Music fans who subscribe to XM Radio and own an Inno recorder from Pioneer can use the cell phone-size device to listen to satellite radio broadcasts, record songs, and then replay them as MP3 files.

XM currently broadcasts 170 channels of music to 6 million U.S. subscribers, each of whom pays a subscription fee of about $13 per month. XM projects that its subscriber base will reach 9 million by the end of 2006.Retailers have been selling Pioneer's $400 Inno since March, and XM is already promoting new devices such as Samsung's Helix.

On Tuesday, the RIAA accused XM of committing "massive wholesale infringement" of copyright sound recordings, and asked the court to stop XM's broadcasts and award it damages.

By allowing listeners to record MP3 files, XM is acting as a competitor to legal online music stores such as iTunes, Napster. and Rhapsody, the RIAA said. The suit was filed in the U.S. District Court for the Southern District of New York.

In fact, XM Radio is marketing the Inno as an alternative to the Apple iPod, using the advertising phrase "It's not the pod, it's the mothership."

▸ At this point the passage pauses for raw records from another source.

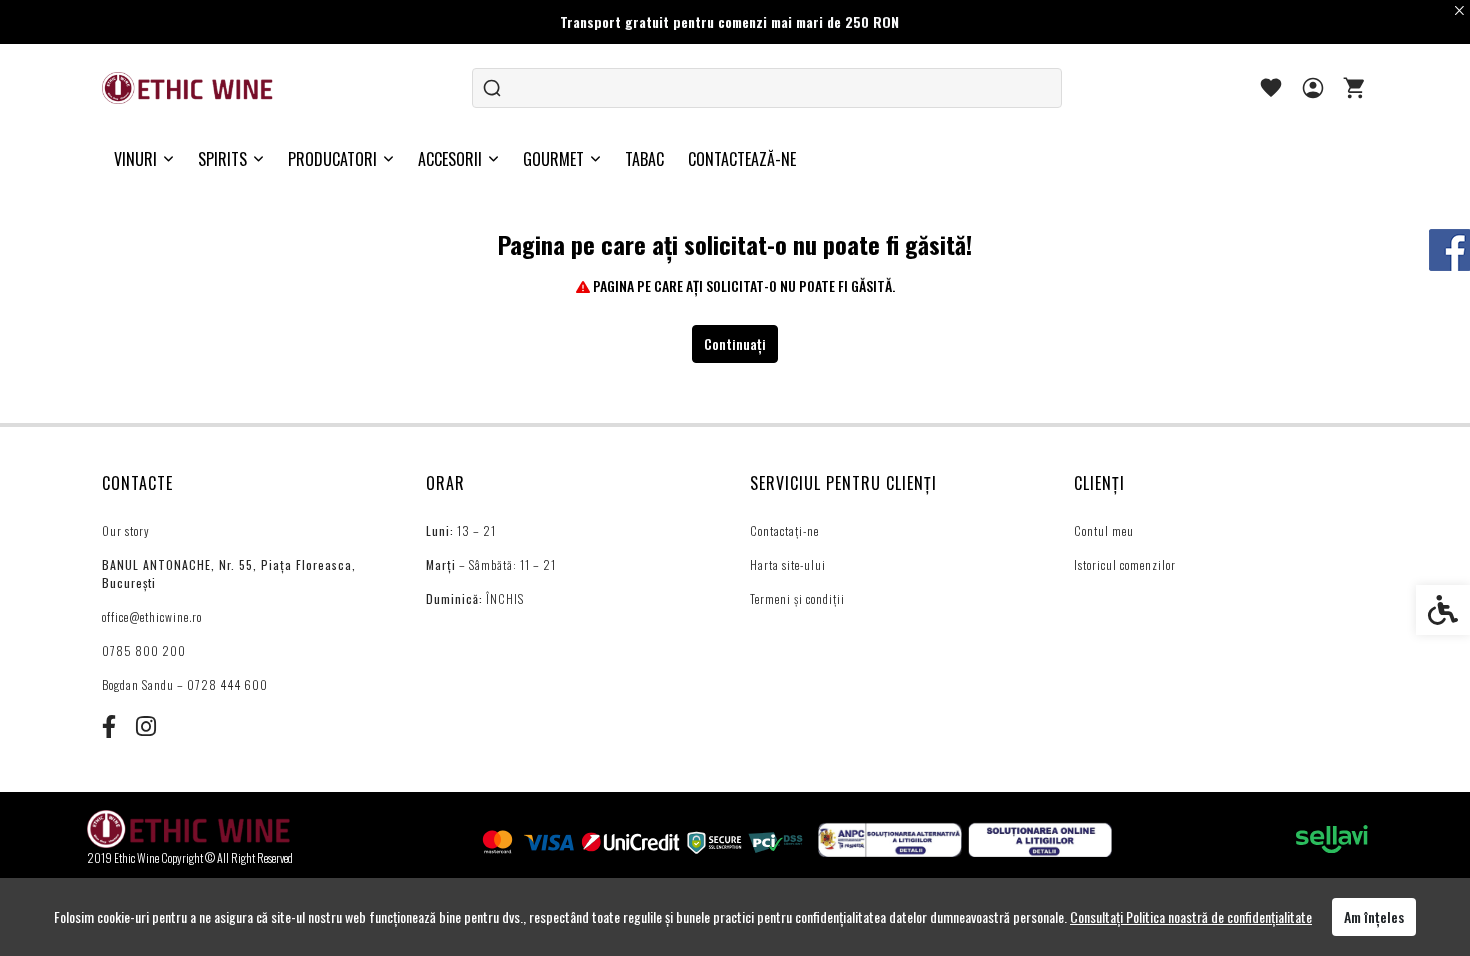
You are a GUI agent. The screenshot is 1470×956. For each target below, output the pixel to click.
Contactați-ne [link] (784, 530)
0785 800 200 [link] (144, 650)
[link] (189, 88)
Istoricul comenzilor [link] (1125, 564)
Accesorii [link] (450, 159)
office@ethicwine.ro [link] (152, 616)
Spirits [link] (222, 159)
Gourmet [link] (553, 159)
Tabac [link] (644, 159)
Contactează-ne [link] (742, 159)
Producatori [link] (332, 159)
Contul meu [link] (1104, 530)
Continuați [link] (735, 343)
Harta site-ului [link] (788, 564)
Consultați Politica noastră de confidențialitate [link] (1191, 916)
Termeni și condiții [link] (797, 598)
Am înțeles (1374, 916)
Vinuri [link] (135, 159)
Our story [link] (126, 530)
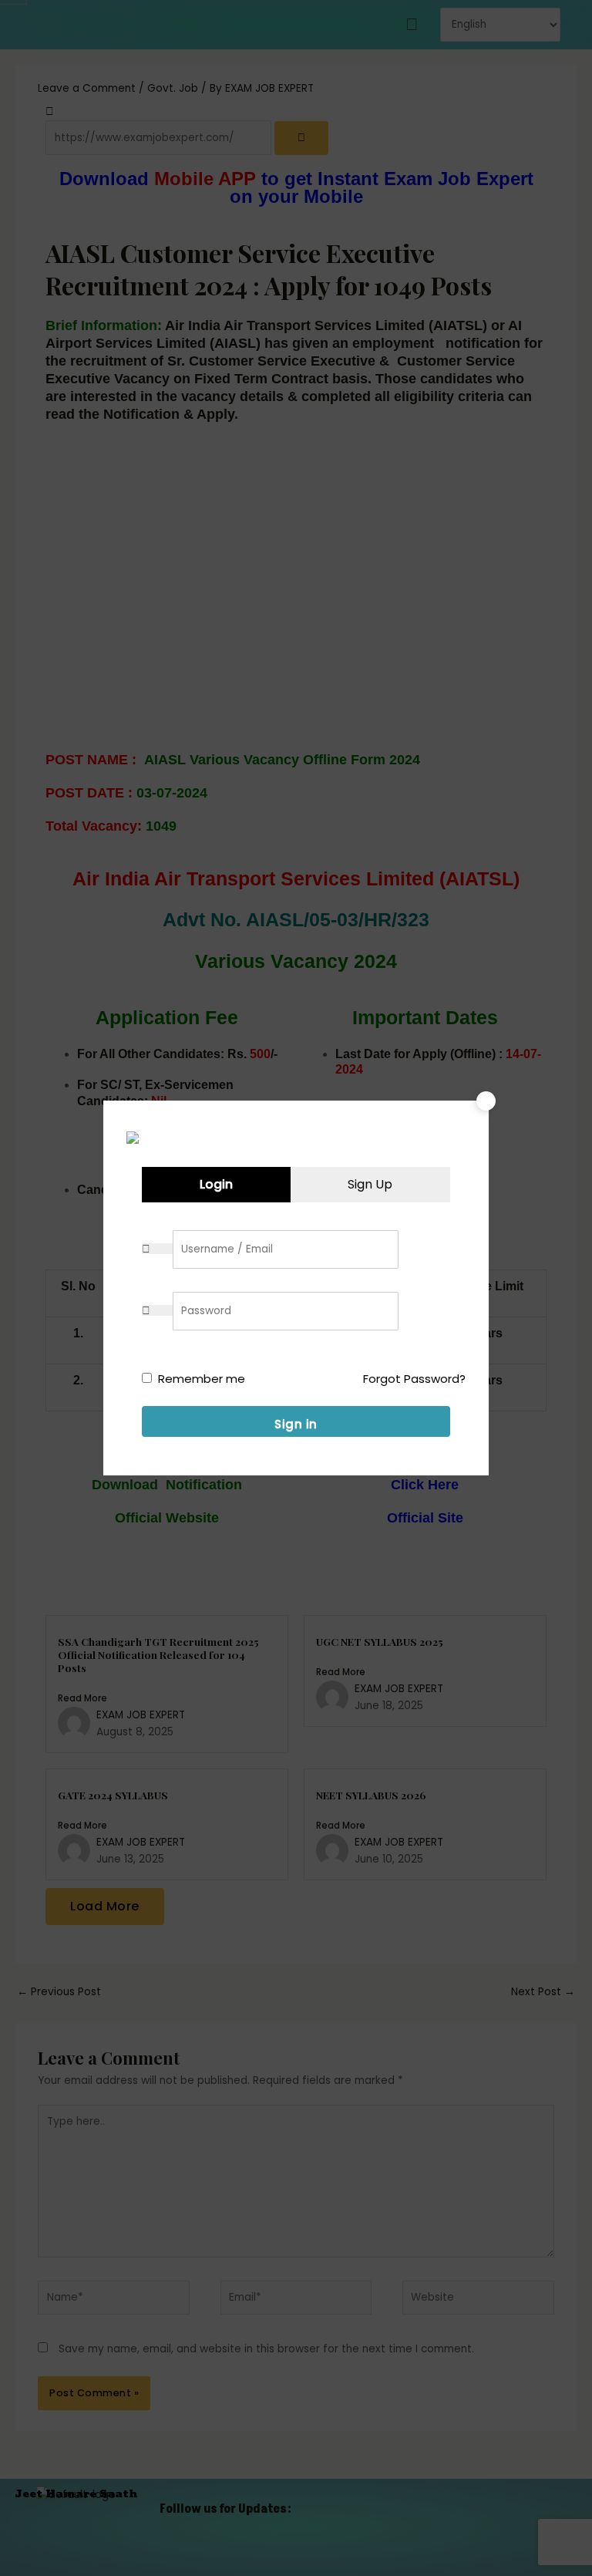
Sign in (296, 1424)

The RIAA is an industry group whose members include such major music labels as Atlantic Recording, Capitol Records, Motown Records, Sony BMG, Virgin Records, and Warner Brothers.

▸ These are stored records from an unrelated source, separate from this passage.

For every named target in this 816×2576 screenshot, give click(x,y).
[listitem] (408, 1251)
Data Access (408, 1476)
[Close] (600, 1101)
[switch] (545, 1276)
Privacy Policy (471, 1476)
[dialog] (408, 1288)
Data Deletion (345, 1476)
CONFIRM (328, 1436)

Its members deny that they oppose satellite radio in general. "We celebrate the growth of XM and Sirius. We think the downloading capability of XM's Inno is attractive and appealing--it just needs to be licensed," the RIAA said in a statement.

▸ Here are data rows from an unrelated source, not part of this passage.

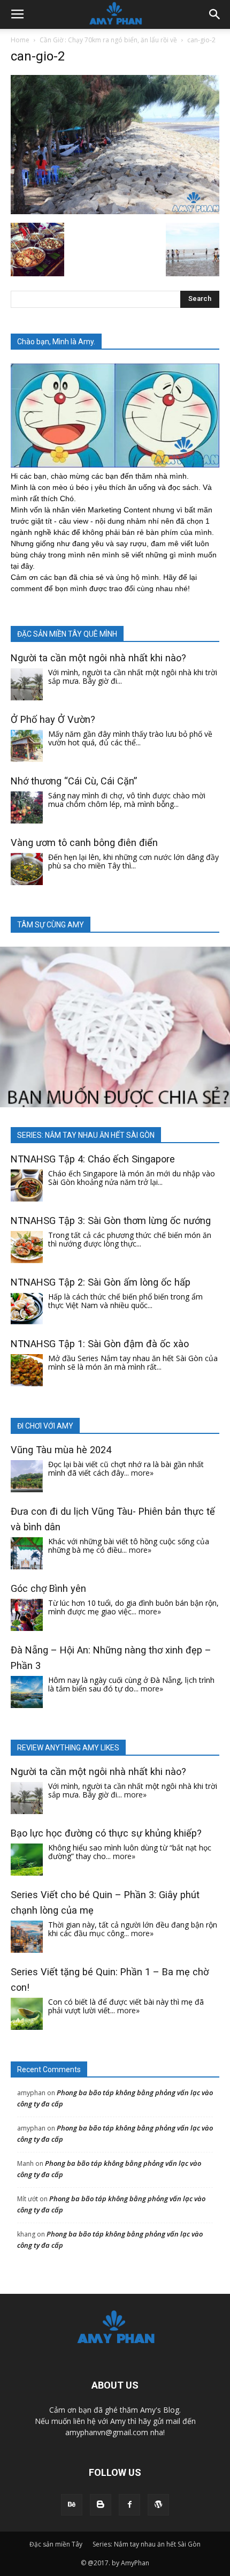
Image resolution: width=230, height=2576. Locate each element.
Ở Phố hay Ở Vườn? (53, 719)
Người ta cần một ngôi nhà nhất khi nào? (98, 657)
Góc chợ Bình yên (48, 1588)
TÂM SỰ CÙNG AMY (50, 924)
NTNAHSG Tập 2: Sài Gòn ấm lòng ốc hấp (100, 1282)
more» (142, 1473)
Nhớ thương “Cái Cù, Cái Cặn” (74, 781)
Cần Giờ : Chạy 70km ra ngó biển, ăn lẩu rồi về (108, 39)
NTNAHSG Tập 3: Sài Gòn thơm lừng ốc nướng (111, 1220)
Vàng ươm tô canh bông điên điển (84, 842)
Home (20, 39)
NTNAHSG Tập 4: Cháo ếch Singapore (93, 1159)
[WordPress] (158, 2504)
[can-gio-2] (115, 211)
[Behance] (71, 2504)
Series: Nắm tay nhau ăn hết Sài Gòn (147, 2544)
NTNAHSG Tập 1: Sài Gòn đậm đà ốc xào (100, 1343)
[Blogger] (100, 2504)
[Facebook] (129, 2504)
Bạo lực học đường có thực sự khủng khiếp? (106, 1833)
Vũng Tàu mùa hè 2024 (61, 1449)
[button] (215, 14)
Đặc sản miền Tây (55, 2544)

A spokesman for XM Radio did not respond to requests for comment for this story.

For years, it has been legal for listeners to record songs off commercial, analog radio stations. But the RIAA says that satellite radio is different because the broadcast is digital, so XM subscribers can scan through a broadcast and record only certain songs.

They can store a lot, too. The Inno's 1GB of storage can hold about 50 hours of music--approximately 1000 songs. As future devices deliver greater memory, their storage capacity could easily swell to 10,000 songs, according to the RIAA. At that rate, the RIAA fears no one will ever buy music from the labels again.

"Because XM makes available vast catalogues of music in every genre, subscribers will have little need ever again to buy legitimate copies of plaintiffs' sound recordings," the RIAA declared.

The RIAA's lawsuit says that XM already has the ability to stop the practice. XM currently embeds software code in its encrypted satellite transmissions that enables it to delete saved songs if a user stops paying the XM subscription fee. RIAA says that XM could use that same code to prevent users from recording certain songs.

This lawsuit is similar to one that the RIAA brought against XM's rival, Sirius Satellite Radio. In that case, Sirius agreed to make it harder for listeners to record specific songs on its S50, a handheld satellite radio similar in size and price to the Inno.